What the exercise asks: Rewrite the lines of the listing starting at the one containing "is (374, 2576)." and ending at the one containing "footer-widget-area is located", swapping "image size" for "screenshot size" and leaving everything else the same.

══ Task material

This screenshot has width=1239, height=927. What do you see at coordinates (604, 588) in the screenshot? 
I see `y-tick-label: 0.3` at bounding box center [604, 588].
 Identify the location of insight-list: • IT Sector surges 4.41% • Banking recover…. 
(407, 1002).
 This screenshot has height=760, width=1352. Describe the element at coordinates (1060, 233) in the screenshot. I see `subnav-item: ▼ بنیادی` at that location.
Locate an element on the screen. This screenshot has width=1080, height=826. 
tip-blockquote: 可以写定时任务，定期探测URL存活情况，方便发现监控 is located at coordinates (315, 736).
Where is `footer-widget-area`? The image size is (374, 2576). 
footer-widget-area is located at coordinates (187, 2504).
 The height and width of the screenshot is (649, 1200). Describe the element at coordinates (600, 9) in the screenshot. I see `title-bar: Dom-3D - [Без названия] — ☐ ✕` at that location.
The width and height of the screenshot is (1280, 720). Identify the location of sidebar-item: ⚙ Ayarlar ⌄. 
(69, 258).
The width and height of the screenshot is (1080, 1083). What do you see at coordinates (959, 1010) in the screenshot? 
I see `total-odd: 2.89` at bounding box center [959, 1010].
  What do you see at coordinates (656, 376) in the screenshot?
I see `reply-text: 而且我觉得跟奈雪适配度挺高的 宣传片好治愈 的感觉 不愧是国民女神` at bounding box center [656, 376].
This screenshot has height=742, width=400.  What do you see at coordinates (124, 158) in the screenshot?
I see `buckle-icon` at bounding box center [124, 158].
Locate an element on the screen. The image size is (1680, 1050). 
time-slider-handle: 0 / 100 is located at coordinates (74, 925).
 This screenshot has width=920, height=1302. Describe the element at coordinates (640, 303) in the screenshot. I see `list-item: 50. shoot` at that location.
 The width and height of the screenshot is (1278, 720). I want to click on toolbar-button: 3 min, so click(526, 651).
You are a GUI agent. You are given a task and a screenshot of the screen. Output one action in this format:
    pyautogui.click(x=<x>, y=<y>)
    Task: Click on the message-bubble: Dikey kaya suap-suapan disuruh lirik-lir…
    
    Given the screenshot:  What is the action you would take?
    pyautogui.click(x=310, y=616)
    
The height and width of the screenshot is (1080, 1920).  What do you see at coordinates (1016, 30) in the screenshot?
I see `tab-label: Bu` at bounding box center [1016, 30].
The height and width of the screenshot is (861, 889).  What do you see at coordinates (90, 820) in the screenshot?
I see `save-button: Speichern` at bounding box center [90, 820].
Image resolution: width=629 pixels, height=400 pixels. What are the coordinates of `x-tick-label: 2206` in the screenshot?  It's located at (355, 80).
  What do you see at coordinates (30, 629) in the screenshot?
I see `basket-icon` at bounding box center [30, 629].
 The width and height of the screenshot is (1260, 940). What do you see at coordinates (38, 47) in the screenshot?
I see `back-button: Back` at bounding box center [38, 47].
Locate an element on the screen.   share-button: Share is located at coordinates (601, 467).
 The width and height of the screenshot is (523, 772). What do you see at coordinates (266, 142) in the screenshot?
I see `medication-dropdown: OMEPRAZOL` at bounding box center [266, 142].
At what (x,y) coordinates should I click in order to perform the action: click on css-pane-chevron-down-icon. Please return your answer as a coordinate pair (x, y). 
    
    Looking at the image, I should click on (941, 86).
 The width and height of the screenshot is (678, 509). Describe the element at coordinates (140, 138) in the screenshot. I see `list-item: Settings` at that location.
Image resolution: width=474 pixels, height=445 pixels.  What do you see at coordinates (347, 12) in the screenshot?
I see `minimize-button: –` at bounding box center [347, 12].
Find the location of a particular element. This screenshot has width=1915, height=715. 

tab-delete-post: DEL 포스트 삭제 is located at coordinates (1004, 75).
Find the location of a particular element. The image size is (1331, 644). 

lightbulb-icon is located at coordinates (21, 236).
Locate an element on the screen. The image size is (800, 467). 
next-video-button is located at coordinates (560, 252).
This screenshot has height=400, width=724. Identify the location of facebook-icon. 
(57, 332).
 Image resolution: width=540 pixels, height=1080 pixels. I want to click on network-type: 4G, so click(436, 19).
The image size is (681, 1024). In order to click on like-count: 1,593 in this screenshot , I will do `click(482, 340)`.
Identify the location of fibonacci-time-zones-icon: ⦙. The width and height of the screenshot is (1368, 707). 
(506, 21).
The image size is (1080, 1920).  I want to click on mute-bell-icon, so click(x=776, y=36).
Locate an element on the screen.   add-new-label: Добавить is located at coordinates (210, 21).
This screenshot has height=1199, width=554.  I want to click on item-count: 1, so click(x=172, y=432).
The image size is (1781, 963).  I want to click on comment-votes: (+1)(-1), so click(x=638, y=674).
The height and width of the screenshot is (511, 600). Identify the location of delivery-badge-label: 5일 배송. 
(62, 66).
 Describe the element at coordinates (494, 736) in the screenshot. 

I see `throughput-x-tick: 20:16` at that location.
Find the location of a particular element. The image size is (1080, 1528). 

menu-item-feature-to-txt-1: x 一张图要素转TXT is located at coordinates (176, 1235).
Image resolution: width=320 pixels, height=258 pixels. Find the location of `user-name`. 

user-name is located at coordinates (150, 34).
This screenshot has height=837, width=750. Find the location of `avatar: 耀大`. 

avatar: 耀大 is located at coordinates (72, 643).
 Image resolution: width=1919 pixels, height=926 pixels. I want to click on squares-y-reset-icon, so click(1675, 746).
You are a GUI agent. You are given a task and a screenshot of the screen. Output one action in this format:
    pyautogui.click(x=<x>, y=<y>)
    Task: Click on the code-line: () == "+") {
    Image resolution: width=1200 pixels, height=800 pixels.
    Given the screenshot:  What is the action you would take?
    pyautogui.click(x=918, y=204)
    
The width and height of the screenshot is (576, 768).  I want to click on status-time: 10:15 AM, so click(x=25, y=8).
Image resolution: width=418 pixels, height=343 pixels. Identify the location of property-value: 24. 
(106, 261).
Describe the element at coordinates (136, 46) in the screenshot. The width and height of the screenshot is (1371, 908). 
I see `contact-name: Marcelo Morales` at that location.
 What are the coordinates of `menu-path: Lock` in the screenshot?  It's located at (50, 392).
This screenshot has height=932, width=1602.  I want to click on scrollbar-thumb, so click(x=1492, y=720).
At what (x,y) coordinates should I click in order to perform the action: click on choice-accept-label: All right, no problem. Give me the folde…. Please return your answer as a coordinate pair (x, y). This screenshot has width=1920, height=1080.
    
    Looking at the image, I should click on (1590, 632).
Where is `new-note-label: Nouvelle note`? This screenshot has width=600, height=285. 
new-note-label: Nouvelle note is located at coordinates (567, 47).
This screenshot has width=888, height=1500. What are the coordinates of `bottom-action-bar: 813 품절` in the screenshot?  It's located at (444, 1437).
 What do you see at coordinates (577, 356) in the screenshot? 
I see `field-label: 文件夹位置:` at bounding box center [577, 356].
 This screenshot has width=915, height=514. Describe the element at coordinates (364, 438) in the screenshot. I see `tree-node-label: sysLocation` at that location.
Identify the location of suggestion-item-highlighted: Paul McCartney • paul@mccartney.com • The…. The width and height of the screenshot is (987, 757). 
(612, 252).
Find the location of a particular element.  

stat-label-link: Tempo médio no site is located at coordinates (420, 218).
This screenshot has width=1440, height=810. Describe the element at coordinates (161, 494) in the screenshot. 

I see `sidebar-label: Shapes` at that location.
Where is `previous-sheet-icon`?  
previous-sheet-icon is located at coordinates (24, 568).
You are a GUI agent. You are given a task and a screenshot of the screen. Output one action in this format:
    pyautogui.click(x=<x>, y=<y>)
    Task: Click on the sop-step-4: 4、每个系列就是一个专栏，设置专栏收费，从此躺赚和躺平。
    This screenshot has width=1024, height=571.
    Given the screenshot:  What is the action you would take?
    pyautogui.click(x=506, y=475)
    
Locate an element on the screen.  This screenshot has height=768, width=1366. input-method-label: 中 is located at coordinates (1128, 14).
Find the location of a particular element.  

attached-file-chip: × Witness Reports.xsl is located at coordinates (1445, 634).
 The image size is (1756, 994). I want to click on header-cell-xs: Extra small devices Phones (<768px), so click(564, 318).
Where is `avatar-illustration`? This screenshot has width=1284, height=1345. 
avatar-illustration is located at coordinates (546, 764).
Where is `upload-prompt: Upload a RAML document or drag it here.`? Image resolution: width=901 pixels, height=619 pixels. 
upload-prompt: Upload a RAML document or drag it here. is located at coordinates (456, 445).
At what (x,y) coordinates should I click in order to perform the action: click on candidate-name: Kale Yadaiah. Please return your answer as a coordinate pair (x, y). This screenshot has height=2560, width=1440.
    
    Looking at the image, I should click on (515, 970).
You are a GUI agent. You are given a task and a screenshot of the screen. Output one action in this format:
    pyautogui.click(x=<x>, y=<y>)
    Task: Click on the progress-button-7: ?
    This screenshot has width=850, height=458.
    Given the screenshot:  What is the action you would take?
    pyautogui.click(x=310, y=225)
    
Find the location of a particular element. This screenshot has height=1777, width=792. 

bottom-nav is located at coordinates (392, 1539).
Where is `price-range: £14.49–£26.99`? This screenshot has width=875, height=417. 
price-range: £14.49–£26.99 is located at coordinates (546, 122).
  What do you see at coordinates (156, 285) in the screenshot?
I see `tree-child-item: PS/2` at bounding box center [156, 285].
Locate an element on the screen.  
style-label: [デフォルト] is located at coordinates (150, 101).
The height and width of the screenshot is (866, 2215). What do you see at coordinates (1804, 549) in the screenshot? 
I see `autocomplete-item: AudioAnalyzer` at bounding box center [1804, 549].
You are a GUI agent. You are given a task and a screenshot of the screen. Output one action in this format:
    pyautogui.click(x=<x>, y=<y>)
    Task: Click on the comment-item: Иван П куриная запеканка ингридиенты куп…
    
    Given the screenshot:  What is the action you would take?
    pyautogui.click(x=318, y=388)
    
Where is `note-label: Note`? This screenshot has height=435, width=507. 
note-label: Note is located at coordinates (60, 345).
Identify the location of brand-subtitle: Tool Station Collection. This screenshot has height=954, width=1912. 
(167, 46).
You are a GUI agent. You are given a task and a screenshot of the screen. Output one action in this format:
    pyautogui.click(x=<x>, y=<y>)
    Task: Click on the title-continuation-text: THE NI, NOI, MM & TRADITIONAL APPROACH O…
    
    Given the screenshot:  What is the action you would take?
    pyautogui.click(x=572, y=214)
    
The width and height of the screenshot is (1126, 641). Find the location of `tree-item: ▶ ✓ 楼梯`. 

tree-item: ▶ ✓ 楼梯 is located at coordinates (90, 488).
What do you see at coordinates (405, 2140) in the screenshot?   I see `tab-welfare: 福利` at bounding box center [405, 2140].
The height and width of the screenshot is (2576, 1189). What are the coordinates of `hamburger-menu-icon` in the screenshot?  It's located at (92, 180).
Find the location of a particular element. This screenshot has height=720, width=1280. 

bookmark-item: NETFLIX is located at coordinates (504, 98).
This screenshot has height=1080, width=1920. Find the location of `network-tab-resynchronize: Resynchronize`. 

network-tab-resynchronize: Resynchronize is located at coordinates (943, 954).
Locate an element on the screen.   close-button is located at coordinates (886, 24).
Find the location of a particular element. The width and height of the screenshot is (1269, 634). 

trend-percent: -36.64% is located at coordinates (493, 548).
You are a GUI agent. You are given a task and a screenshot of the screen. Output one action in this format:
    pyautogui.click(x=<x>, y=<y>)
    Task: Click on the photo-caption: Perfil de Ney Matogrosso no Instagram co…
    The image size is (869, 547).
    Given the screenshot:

════

Solution to the exercise:
Where is `footer-widget-area`? The screenshot size is (374, 2576). 
footer-widget-area is located at coordinates (187, 2504).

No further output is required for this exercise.